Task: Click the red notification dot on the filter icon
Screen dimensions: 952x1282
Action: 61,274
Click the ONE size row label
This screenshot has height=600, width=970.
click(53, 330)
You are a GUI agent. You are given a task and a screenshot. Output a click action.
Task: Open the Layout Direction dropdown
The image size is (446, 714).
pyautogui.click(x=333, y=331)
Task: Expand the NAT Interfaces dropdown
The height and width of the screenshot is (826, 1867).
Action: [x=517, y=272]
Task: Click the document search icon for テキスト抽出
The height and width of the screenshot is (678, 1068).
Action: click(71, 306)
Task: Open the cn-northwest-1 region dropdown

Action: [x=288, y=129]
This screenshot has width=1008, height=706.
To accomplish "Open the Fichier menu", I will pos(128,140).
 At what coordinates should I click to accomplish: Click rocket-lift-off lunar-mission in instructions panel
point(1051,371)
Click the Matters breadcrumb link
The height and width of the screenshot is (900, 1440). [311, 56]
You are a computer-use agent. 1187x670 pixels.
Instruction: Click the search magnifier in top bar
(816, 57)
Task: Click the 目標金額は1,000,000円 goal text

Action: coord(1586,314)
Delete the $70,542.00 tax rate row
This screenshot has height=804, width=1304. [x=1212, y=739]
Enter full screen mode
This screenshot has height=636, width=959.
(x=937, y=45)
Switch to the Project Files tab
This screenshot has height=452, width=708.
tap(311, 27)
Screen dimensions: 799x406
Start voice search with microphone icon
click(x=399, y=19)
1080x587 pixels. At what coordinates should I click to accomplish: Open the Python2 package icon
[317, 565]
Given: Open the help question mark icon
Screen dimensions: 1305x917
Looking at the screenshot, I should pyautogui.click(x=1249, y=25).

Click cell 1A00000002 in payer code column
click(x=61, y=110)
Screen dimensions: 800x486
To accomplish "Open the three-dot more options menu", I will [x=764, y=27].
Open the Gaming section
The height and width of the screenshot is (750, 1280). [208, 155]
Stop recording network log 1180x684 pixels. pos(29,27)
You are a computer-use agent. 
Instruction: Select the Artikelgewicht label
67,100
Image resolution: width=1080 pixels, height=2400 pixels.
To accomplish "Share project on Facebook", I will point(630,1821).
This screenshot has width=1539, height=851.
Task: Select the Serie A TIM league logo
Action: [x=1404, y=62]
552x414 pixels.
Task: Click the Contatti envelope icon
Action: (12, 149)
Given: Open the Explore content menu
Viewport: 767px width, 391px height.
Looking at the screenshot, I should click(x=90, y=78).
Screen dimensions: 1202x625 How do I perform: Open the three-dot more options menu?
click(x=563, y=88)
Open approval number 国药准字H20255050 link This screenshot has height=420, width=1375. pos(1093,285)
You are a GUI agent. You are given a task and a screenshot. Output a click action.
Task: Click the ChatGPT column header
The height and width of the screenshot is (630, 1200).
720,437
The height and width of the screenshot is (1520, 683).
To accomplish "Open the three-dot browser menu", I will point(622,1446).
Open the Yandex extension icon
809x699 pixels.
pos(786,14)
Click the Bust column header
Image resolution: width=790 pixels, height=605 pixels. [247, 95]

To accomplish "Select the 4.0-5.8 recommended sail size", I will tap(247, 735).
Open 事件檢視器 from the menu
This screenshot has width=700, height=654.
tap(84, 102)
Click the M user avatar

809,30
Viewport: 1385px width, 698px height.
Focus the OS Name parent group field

+++++

Please copy each line above exactly as written.

Task: Click the red notification dot on the filter icon
Screen dimensions: 952x1282
Action: 61,274
Click the ONE size row label
This screenshot has height=600, width=970.
click(53, 330)
You are a GUI agent. You are given a task and a screenshot. Output a click action.
Task: Open the Layout Direction dropdown
The image size is (446, 714).
pyautogui.click(x=333, y=331)
Task: Expand the NAT Interfaces dropdown
The height and width of the screenshot is (826, 1867).
Action: [x=517, y=272]
Task: Click the document search icon for テキスト抽出
The height and width of the screenshot is (678, 1068).
Action: click(71, 306)
Task: Open the cn-northwest-1 region dropdown

Action: [x=288, y=129]
This screenshot has width=1008, height=706.
To accomplish "Open the Fichier menu", I will pos(128,140).
 At what coordinates should I click to accomplish: Click rocket-lift-off lunar-mission in instructions panel
point(1051,371)
Click the Matters breadcrumb link
The height and width of the screenshot is (900, 1440). [311, 56]
You are a computer-use agent. 1187x670 pixels.
Instruction: Click the search magnifier in top bar
(816, 57)
Task: Click the 目標金額は1,000,000円 goal text

Action: coord(1586,314)
Delete the $70,542.00 tax rate row
This screenshot has height=804, width=1304. [x=1212, y=739]
Enter full screen mode
This screenshot has height=636, width=959.
(x=937, y=45)
Switch to the Project Files tab
This screenshot has height=452, width=708.
tap(311, 27)
Screen dimensions: 799x406
Start voice search with microphone icon
click(x=399, y=19)
1080x587 pixels. At what coordinates should I click to accomplish: Open the Python2 package icon
[317, 565]
Given: Open the help question mark icon
Screen dimensions: 1305x917
Looking at the screenshot, I should pyautogui.click(x=1249, y=25).

Click cell 1A00000002 in payer code column
click(x=61, y=110)
Screen dimensions: 800x486
To accomplish "Open the three-dot more options menu", I will [x=764, y=27].
Open the Gaming section
The height and width of the screenshot is (750, 1280). [208, 155]
Stop recording network log 1180x684 pixels. pos(29,27)
You are a computer-use agent. 
Instruction: Select the Artikelgewicht label
67,100
Image resolution: width=1080 pixels, height=2400 pixels.
To accomplish "Share project on Facebook", I will point(630,1821).
This screenshot has width=1539, height=851.
Task: Select the Serie A TIM league logo
Action: [x=1404, y=62]
552x414 pixels.
Task: Click the Contatti envelope icon
Action: (12, 149)
Given: Open the Explore content menu
Viewport: 767px width, 391px height.
Looking at the screenshot, I should click(x=90, y=78).
Screen dimensions: 1202x625 How do I perform: Open the three-dot more options menu?
click(x=563, y=88)
Open approval number 国药准字H20255050 link This screenshot has height=420, width=1375. pos(1093,285)
You are a GUI agent. You are given a task and a screenshot. Output a click action.
Task: Click the ChatGPT column header
The height and width of the screenshot is (630, 1200).
720,437
The height and width of the screenshot is (1520, 683).
To accomplish "Open the three-dot browser menu", I will point(622,1446).
Open the Yandex extension icon
809x699 pixels.
pos(786,14)
Click the Bust column header
Image resolution: width=790 pixels, height=605 pixels. [247, 95]

To accomplish "Select the 4.0-5.8 recommended sail size", I will tap(247, 735).
Open 事件檢視器 from the menu
This screenshot has width=700, height=654.
tap(84, 102)
Click the M user avatar

809,30
Viewport: 1385px width, 698px height.
Focus the OS Name parent group field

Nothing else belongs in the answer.